EXERCISE DESCRIPTION -
Repeat the lines from the line with "Identify the click" to the line with "Image Translator (382, 21)" in the listing below, keeping both end lines and adding nothing.

DATASET CONTENT -
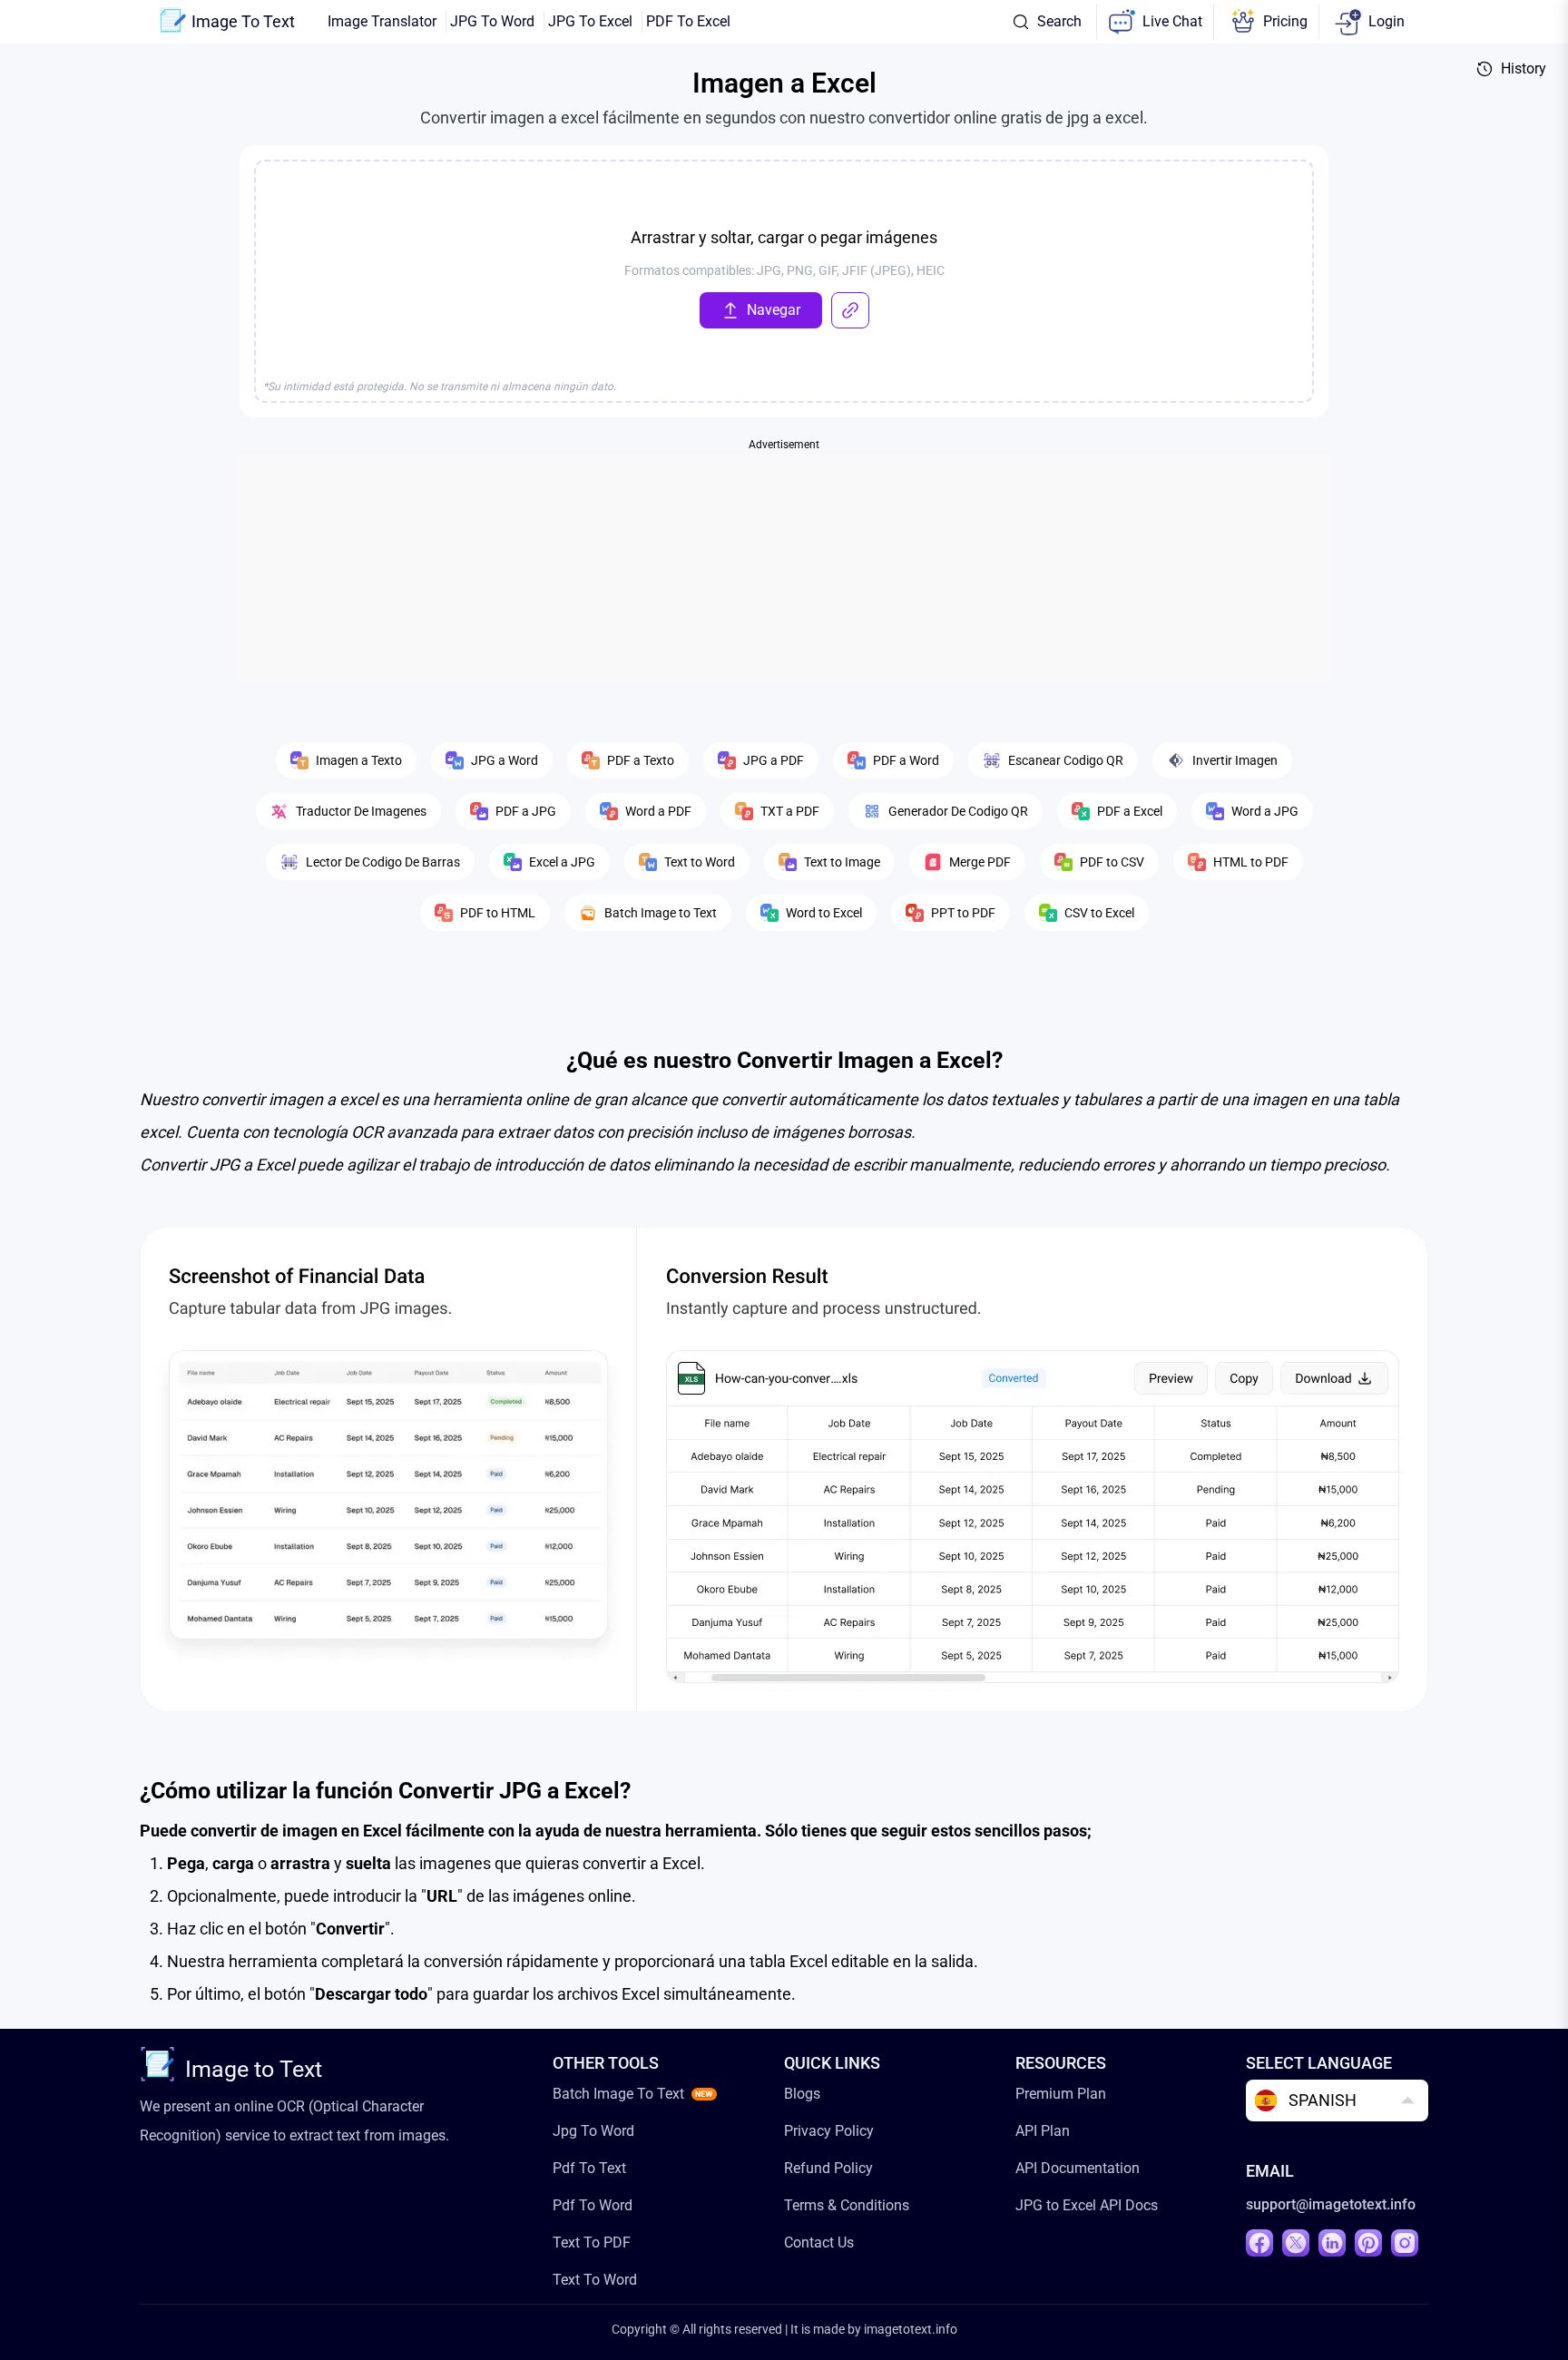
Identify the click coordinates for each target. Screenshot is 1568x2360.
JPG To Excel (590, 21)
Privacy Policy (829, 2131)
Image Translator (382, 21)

...

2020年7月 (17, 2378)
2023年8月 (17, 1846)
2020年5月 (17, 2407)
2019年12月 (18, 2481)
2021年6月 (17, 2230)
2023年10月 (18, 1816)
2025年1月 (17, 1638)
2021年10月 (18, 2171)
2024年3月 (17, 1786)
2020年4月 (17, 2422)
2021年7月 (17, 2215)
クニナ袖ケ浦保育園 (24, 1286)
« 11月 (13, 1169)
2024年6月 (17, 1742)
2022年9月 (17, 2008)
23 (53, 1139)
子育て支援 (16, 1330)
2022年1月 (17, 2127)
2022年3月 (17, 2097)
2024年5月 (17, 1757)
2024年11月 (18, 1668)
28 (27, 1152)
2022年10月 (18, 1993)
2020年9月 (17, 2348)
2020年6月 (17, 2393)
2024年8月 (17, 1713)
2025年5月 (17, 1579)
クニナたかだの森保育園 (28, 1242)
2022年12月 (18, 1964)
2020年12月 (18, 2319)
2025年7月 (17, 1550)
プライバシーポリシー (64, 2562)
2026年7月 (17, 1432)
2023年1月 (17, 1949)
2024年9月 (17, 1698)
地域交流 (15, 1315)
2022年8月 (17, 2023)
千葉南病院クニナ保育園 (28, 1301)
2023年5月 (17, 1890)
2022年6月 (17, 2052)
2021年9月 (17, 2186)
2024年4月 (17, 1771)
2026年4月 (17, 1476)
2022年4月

TASK RESULT -
Identify the click coordinates for each target. Screenshot is 1568x2360.
JPG To Excel (590, 21)
Privacy Policy (829, 2131)
Image Translator (382, 21)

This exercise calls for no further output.